If you'd like to see the short film we made that day, it's here: "Air Guitar" short film

Since then I've tried to think much more about how to start my stories, articles, and books — both fiction and nonfiction — as well as each chapter. How is it best to get into them?

Establishing shots


In film, it used to be popular to show what is called an "establishing shot." I'm sure you've seen them, you just didn't know what they were called. An establishing shot is usually a camera shot showing a city skyline or the outside of a building or house — something that shows, and establishes, where we are. The tone is often also given: a storm is brewing, or a sunny day, or scary bad-guy music. But there is no dialog or anything that moves the story forward.

For the film I'm currently producing, a documentary of a true-life event, so far my best thought for opening the film is to show an establishing shot of a certain street intersection in the small city where I live. Then we'll widen the shot to show more of the city skyline and mountains beyond. I'm thinking I may even superimpose the city's name, state, and population. Of course the audience won't understand the importance of any of this information at the beginning, but it's all important and relevant. It will tell them where we are (city and state). Then through the story they will learn that this busy traffic intersection is actually where the event took place, in a city of sufficient size that it's very interesting that so many people are connected to what happened that night. This establishing shot will help me introduce and get into the story. (By the way, I also plan to come full circle and end the film here at this intersection … with one important change that has taken place since the event happened.)

Films and television shows don't use establishing shots as much as they used to. In writing, it may be good to have a character in this "establishing shot" or something that moves the story forward, but that is one way to get into the story. (Tweet that!)

Thesis Statements


In non-fiction writing, whether articles or a chapter in a book, it's good to focus the piece of writing with a focus statement or thesis statement. I wrote on this topic in a previous post so you can find more help with that here:


The thesis statement typically goes near the beginning of the piece and then the rest of the article or chapter supports that statement. So finding an introduction that introduces or "gets to" that thesis statement is needed, and is the path to a good beginning. (Tweet that!) However finding that path is still challenging.

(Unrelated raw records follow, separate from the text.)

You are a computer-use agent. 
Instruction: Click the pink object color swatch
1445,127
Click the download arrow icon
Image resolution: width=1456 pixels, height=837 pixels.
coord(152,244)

"Throat Clearing" is Necessary to Find Your Beginning


You may need to do a lot of writing, allowing yourself to do a lot of "throat clearing," before you find the best path into your article, chapter, or story. That's okay. Do it. (Tweet that!) Just be sure to let it rest (days, weeks if you have the time), and then go back and edit. Let it rest. Edit. It will most likely take several rounds before you get to a great beginning.


What about you? Do you struggle with great beginnings? Do you need to do some "throat clearing" in writing before you can find your best starting place? (Tweet that!) It's not bad or wrong to write this "throat clearing." I actually think it's necessary in order to find the best starting place. We just can't leave it like that. We need to edit all the throat clearing out and find our best beginning before we turn in a project or let a prospective editor or publisher read it.

That doesn't mean we can't let anyone read it. We often need the help of another writer. A friend and fellow traveler on the writing journey, because they understand what a great beginning is. And they can spot "throat clearing" in our writing far better than we can see it in our own.

Take a look at the beginnings of your previously written stories or articles. Can you see any "throat clearing" going on? How would you now edit that beginning?

Then take a look at your work(s) in progress. Have you found the best beginning yet? Or do you need to do some "throat clearing" to find a it? (Tweet that!)

When you look at your previously written projects and your current works in progress, what lessons in beginnings can you learn?